Just what happened to the top-secret Zuma satellite launched by SpaceX this past January is still a mystery -- but the investigation into its failure has cleared SpaceX of any fault for the satellite failure.
Sources close to the investigation tell ABC News the fault lies with Northrup Grumman, the company responsible for building the satellite. Northrup Grumman has not responded to requests for comment.
SpaceX President and COO Gwynne Shotwell from the very beginning asserted that the company's Falcon 9 rocket performed as expected: “For clarity: after review of all data to date, Falcon 9 did everything correctly."
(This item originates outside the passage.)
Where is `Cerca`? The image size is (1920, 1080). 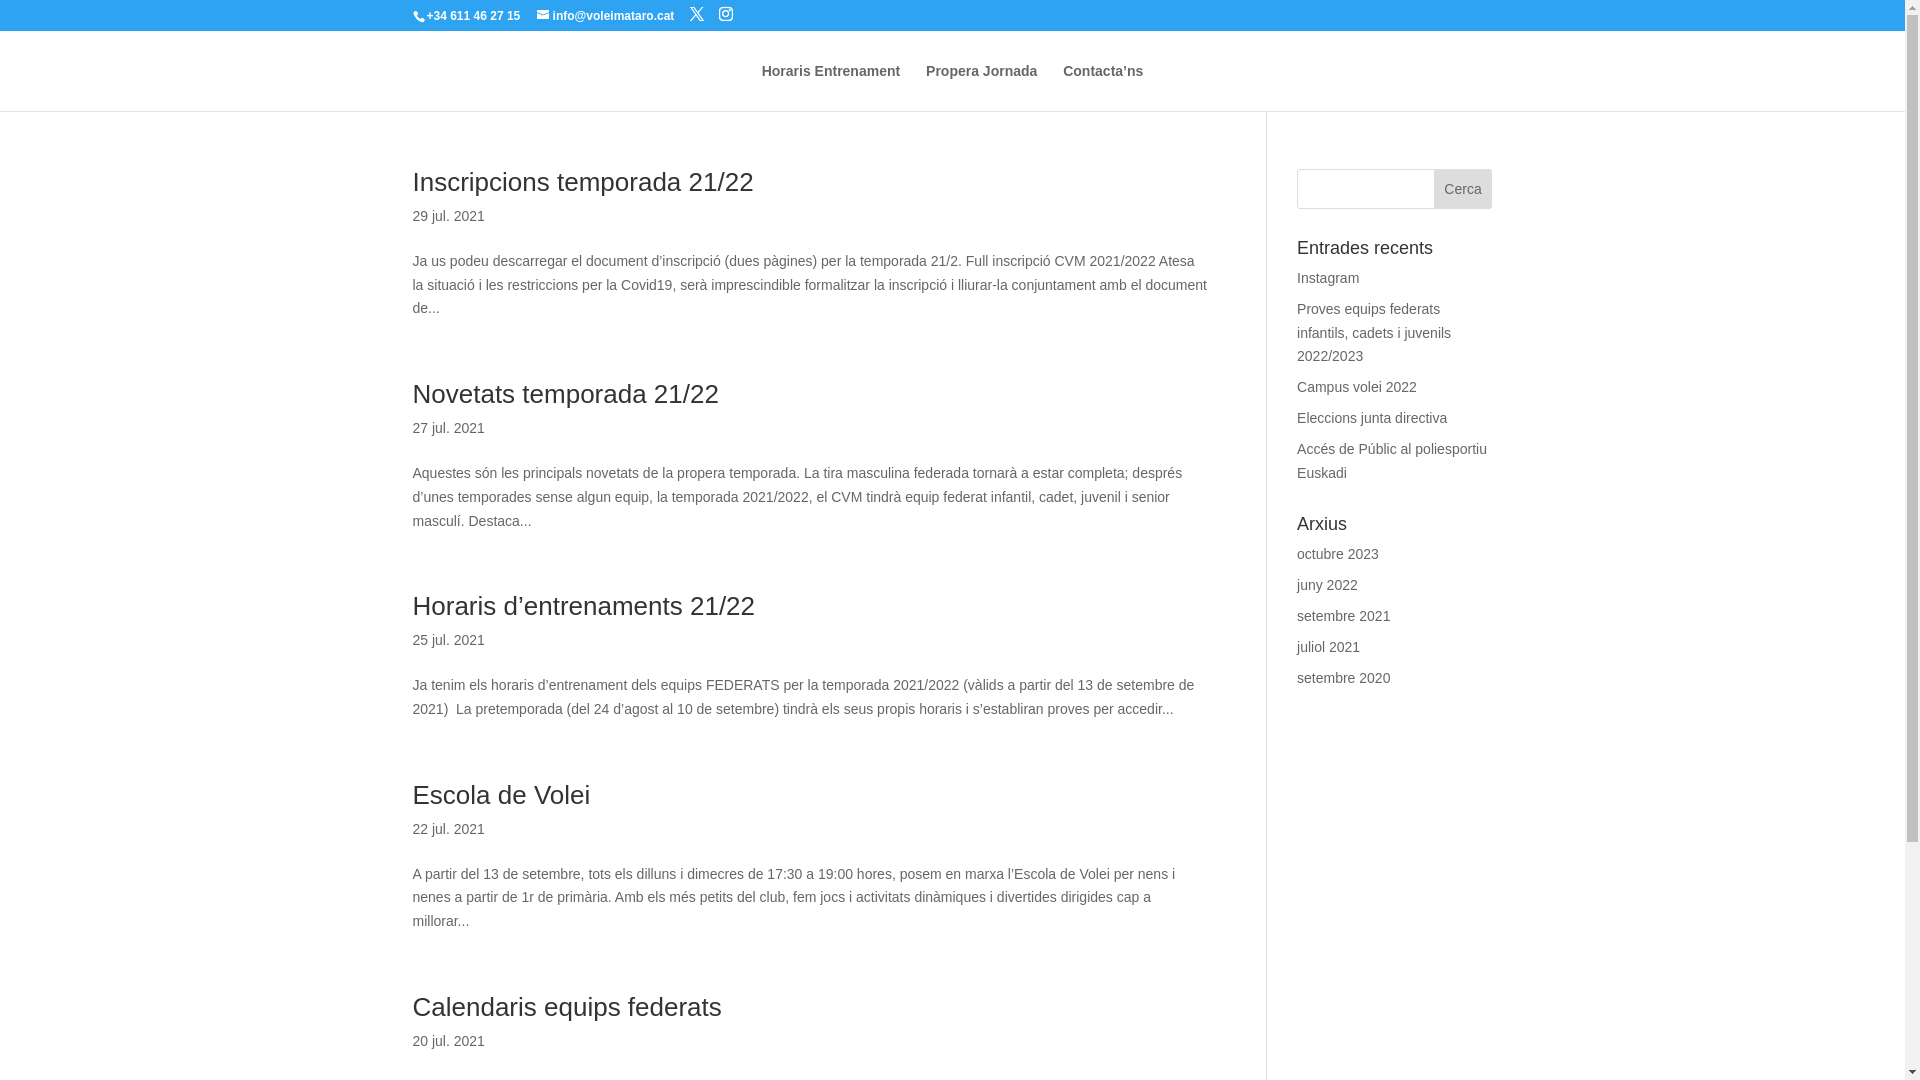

The launch was the first of the year for SpaceX but it was shrouded in such mystery because of the top-secret nature of its payload, code-named Zuma.
Little was known about Zuma, but it was clear after launch that the satellite did not reach orbit and is believed to have plunged back down to Earth, landing in the Indian Ocean.
Rocket launches are tough – the history of spaceflight has multiple incidents of explosions and SpaceX has had its fair share of failures.
One rocket bound for the space station disintegrated shortly after launch destroying supplies headed for the space station.
Another exploded on the launch pad during a static fire test. Landing rockets is even harder though SpaceX has racked up several successes.
But given the secrecy surrounding the Zuma launch most of the details of the failure will remain a closely guarded secret.